Since the fall of the Taliban in 2001, some progress has been made in Afghanistan, such as in health and education. Yet overall progress has been slow and security conditions toward the end of 2008 were worse than at any point since 2001. Afghanistan remains one of the poorest countries in the world where one out of every five Afghan children dies before reaching a fifth birthday and the average life expectancy is 45 years of age.
Continuing conflict and insecurity, damaged infrastructure, severe drought, increased food and fuel prices and endemic corruption present huge challenges for all Afghans. Only half of all children go to school, and the figure is considerably lower for girls. Only one in five girls attends primary school, and only one in 20 goes to secondary school.

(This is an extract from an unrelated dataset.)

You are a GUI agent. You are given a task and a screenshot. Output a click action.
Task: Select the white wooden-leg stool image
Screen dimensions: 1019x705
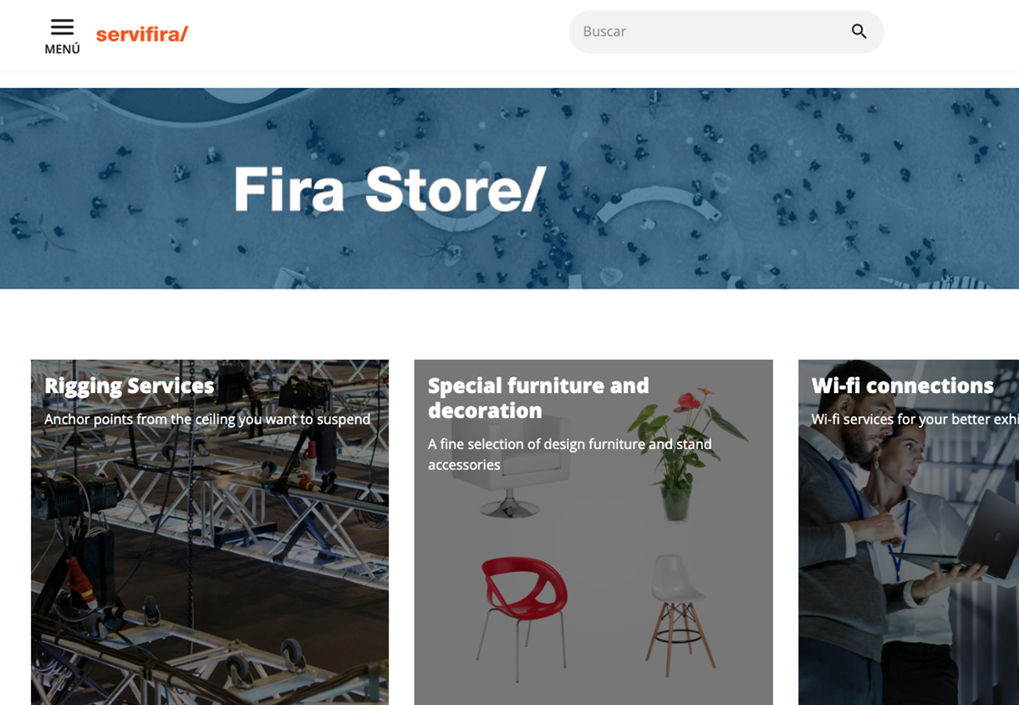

At the close of 2008, up to five million people faced food shortages and malnutrition was stalking more than one million young children and half a million women. About 80 percent of Afghans depend largely on agriculture to feed their families, but the government has limited ability to support small farmers and respond to spiraling food prices and persistent drought. Lack of access to adequate food is one of the major factors contributing to the country’s high mortality rates particularly among the youngest.
Foreign aid is providing vital assistance to Afghans, but much of the aid is over-centralized, has not brought needed change in the countryside, and in large part is being allocated to the southern provinces which host international forces.
Oxfam has been working in Afghanistan for nearly 20 years and supporting partner organizations in all but two of the country’s 34 provinces.